Boneyard Tools

Salary to Hourly: The Math Behind 2,080 Hours

How the 2,080 hour work year converts a salary to an hourly wage, and why the weekly, monthly and daily figures use different divisors.

The core formula

Converting a salary to an hourly wage is a single division: annual salary divided by the total paid hours in a year. Those hours are just your weekly hours multiplied by your paid weeks. For a full-time schedule that is 40 hours times 52 weeks, or 2,080 hours, so a 52,000 salary becomes 52,000 divided by 2,080, which is exactly 25.00 per hour. Everything else the tool shows is built from the same salary, only divided by a different number.

Why weekly, monthly and daily use different divisors

The weekly figure divides the salary by your paid weeks, not by 12, because a year does not contain exactly 12 equal four-week months. Monthly pay instead divides the salary by 12, since that is how most employers actually run payroll. The daily figure starts from the weekly amount and divides it by your working days per week. Because each metric answers a slightly different question, they do not simply multiply into one another, and that is expected rather than an error.

How paid weeks change the picture

The weeks input is the quiet lever that surprises people. A salary is a fixed yearly amount, so if you are paid for fewer weeks of actual work, each of those weeks and hours is worth more. Dropping from 52 to 50 paid weeks lifts the effective hourly rate because the same money is spread across less time on the clock. This is useful for comparing a salaried role, where paid holiday is included, against contract work that is only paid for weeks actually worked.
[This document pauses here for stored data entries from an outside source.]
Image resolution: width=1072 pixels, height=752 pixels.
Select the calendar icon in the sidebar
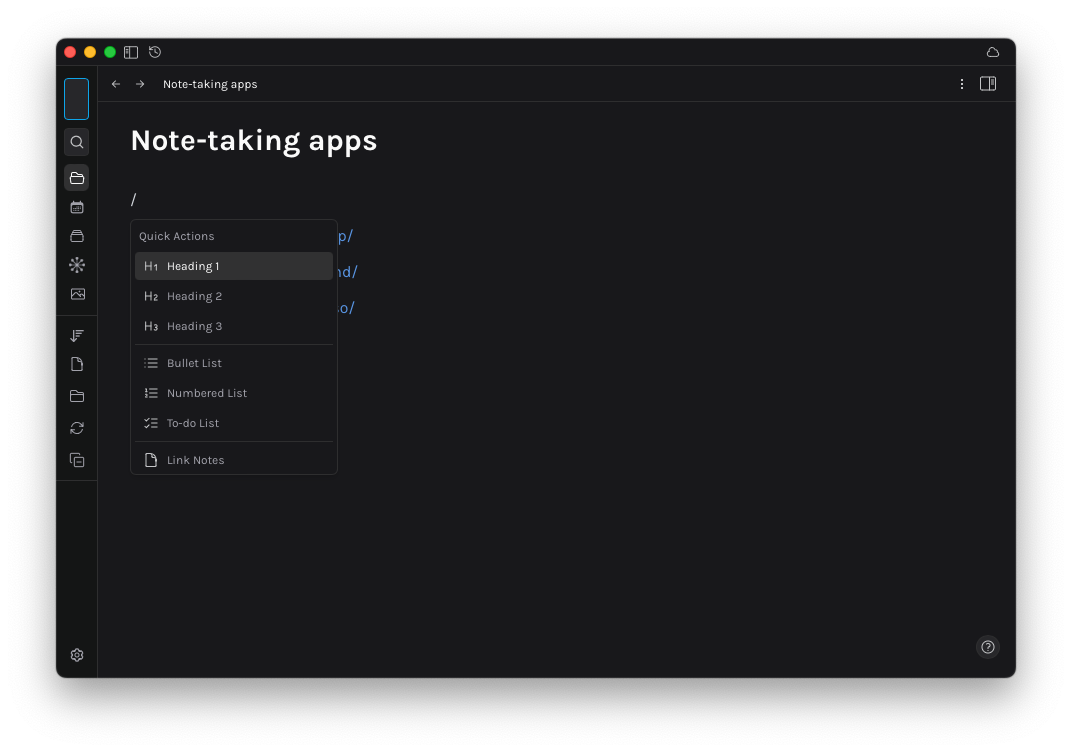(x=77, y=207)
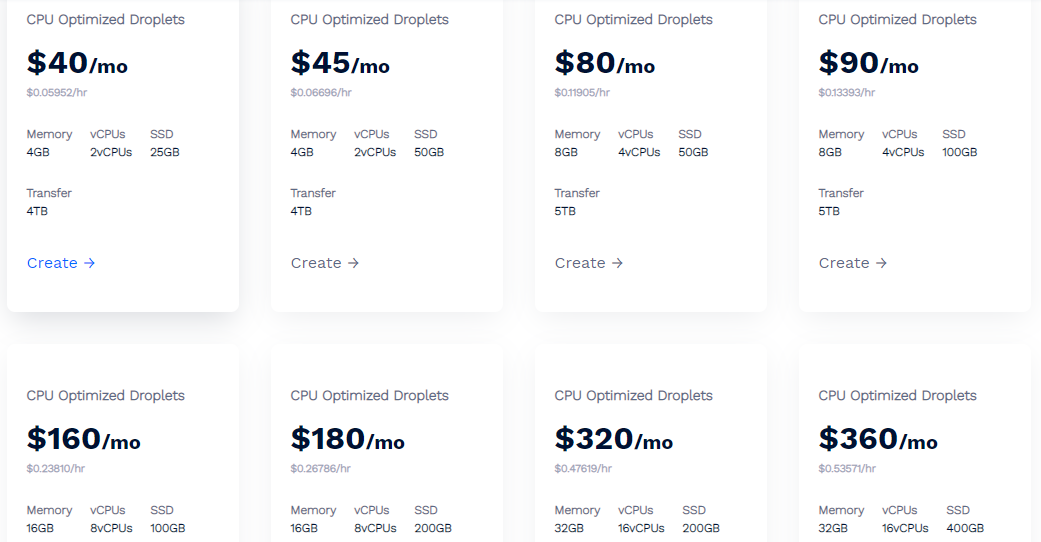Click the $0.05952/hr hourly rate text
Image resolution: width=1041 pixels, height=542 pixels.
tap(57, 92)
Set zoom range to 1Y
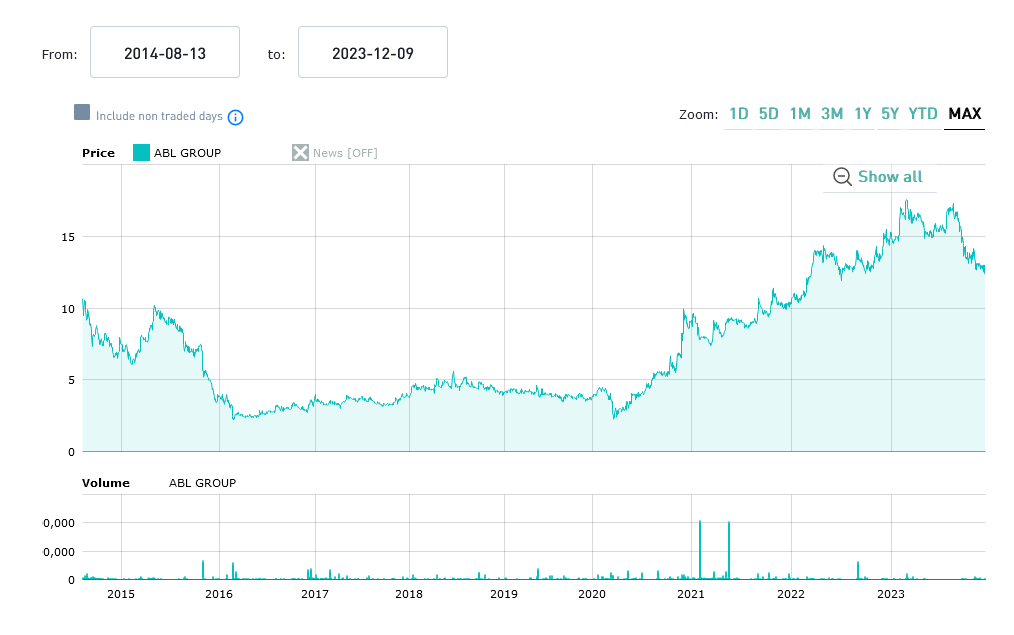The image size is (1014, 635). 862,114
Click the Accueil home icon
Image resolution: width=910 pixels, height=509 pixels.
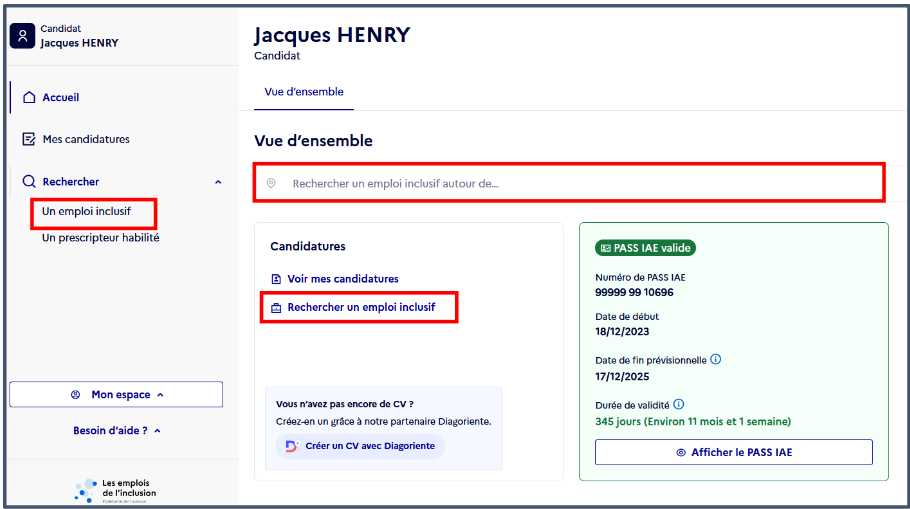click(x=29, y=97)
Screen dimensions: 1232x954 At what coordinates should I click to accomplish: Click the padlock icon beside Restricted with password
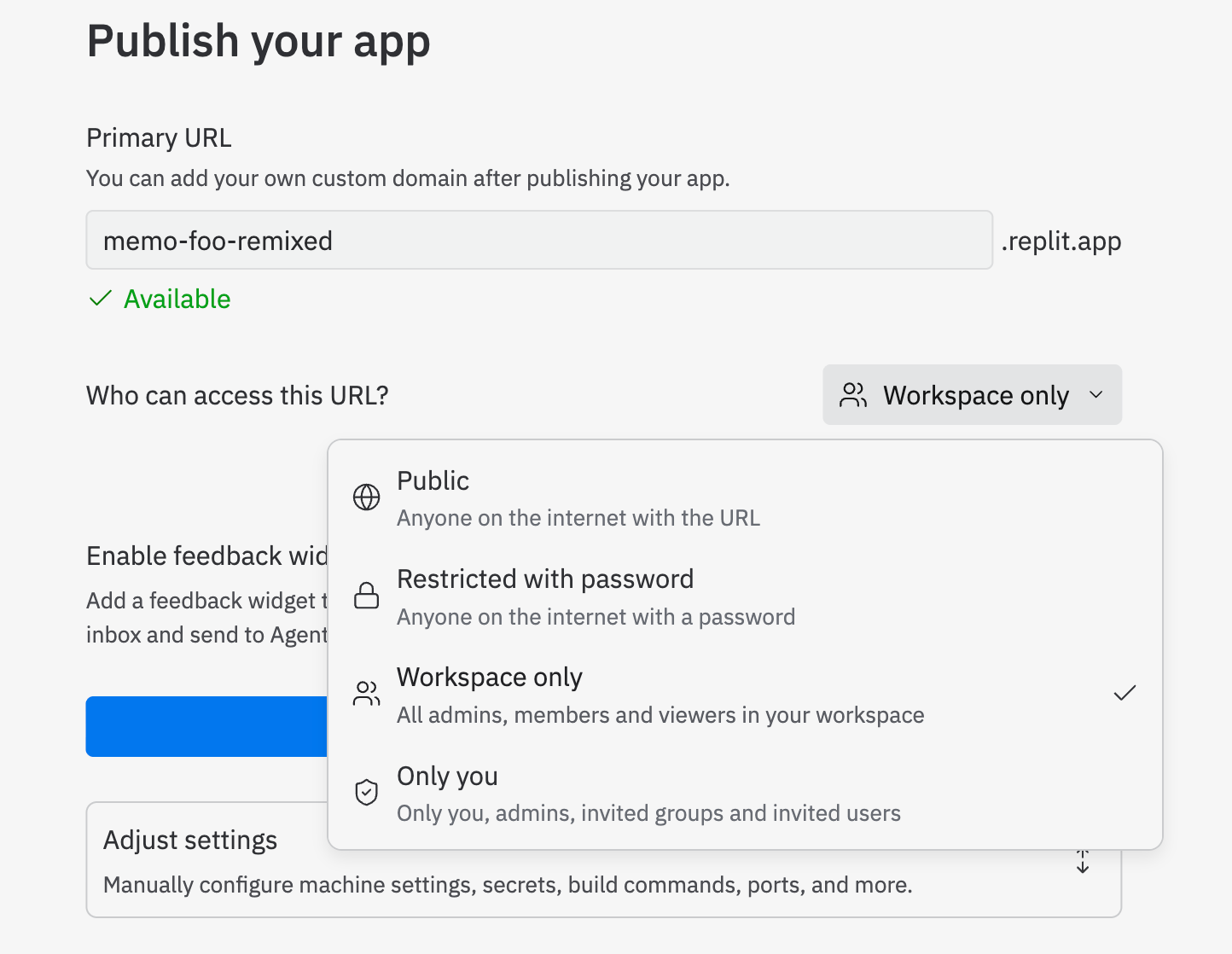point(366,595)
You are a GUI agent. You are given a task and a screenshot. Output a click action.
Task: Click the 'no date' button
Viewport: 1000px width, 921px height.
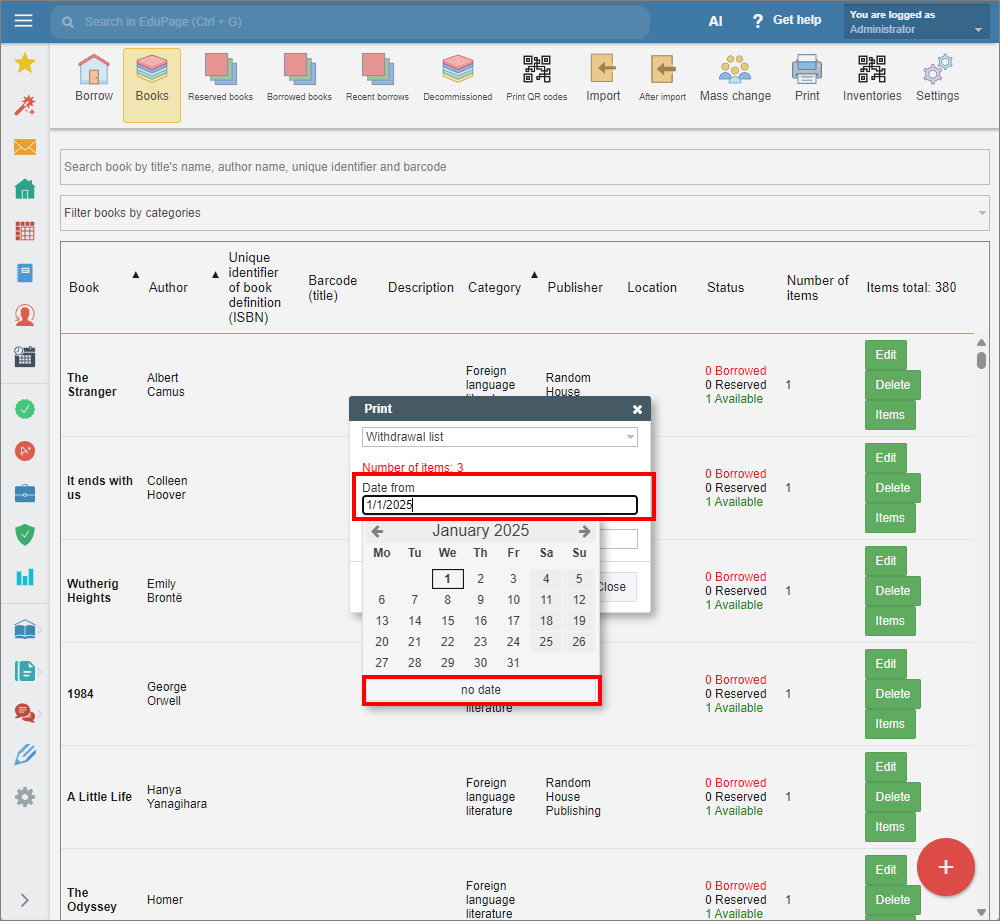481,690
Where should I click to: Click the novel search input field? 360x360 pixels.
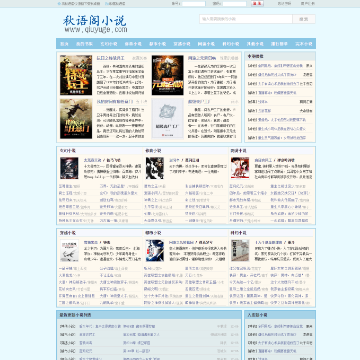[x=246, y=19]
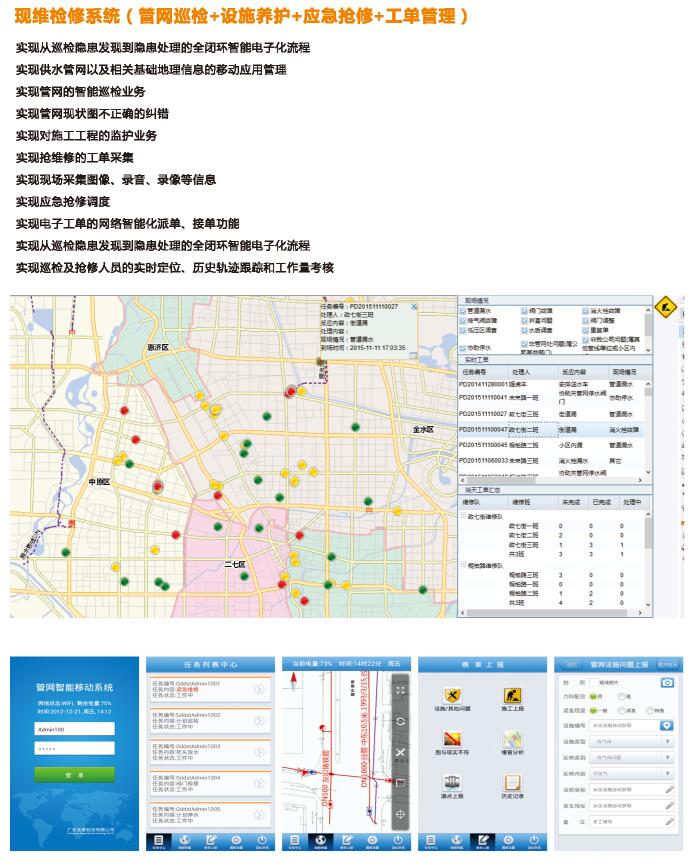700x867 pixels.
Task: Tap fullscreen icon on mobile map toolbar
Action: click(x=400, y=690)
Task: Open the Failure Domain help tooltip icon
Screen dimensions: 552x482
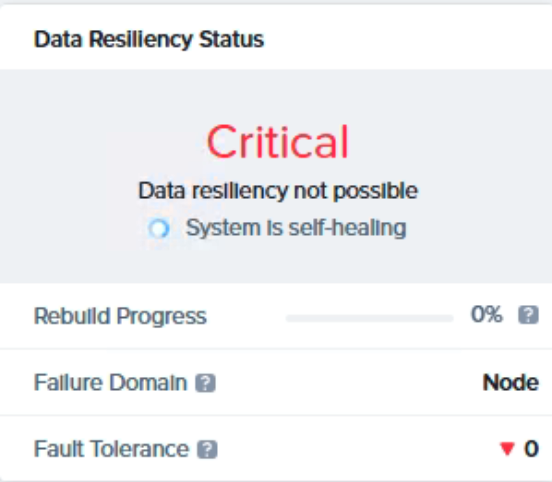Action: (x=206, y=382)
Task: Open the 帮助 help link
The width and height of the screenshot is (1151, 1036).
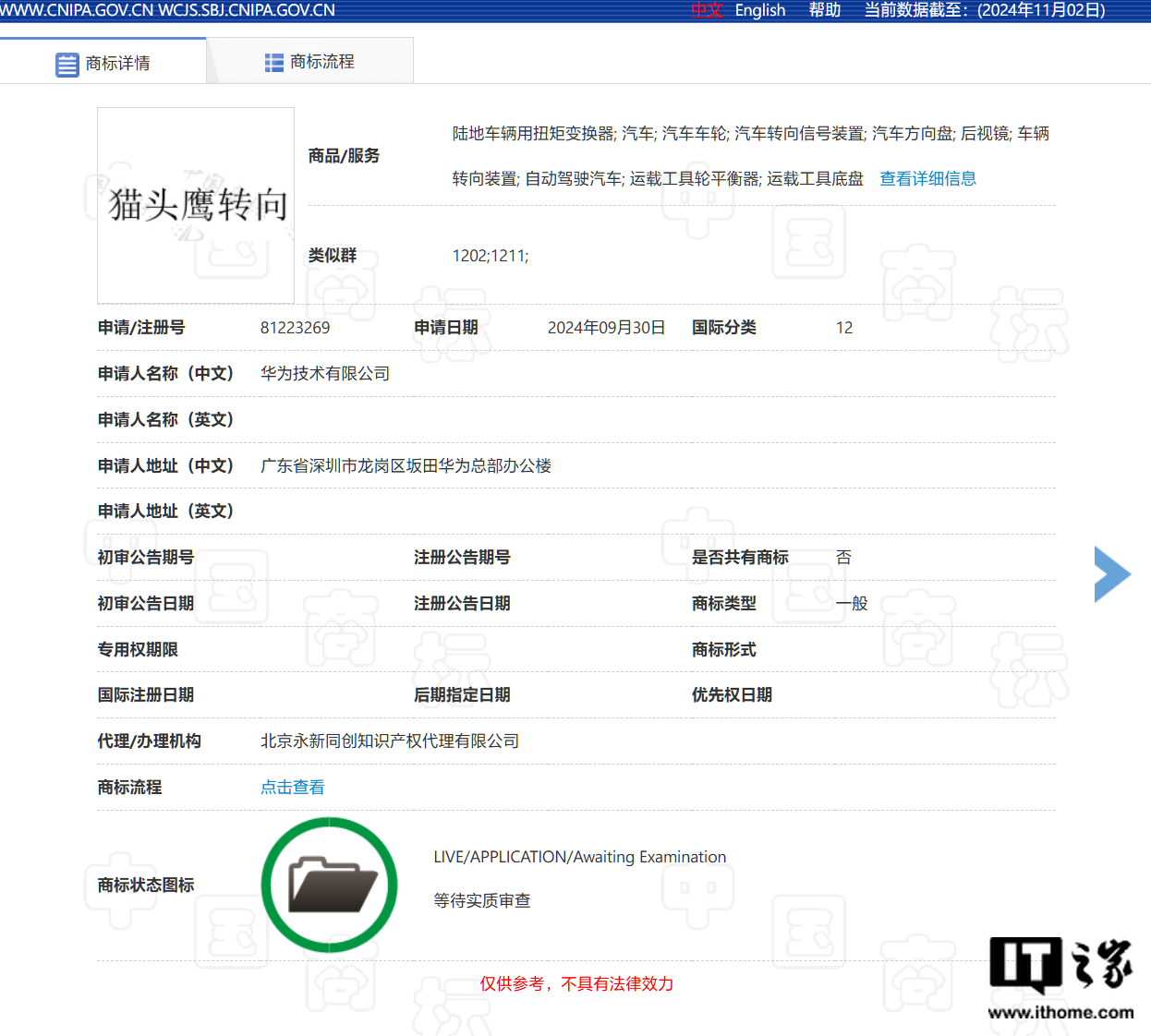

Gross versus net, and where this tool stops

Every number here is gross pay, the amount before tax and deductions come out. Your real take-home is lower and varies with your country, tax bands, pension choices and benefits, which is why a salary-to-hourly conversion cannot tell you your net wage. Treat the hourly figure as a clean like-for-like comparison between offers or schedules, then use a dedicated take-home calculator for the after-tax reality.

Frequently asked questions

Why does weekly times 52 not equal my monthly times 12?

Because weekly pay uses your paid weeks as the divisor while monthly pay always uses 12. Both reconstruct the same annual salary, but they slice it up differently, so multiplying them back out gives slightly different totals.

What hours should I enter for a part-time role?

Enter the paid hours you actually work in a normal week. A 25-hour week over 50 paid weeks turns a 30,000 salary into 24.00 per hour, higher than the naive 30,000 divided by 2,080 because you work fewer hours.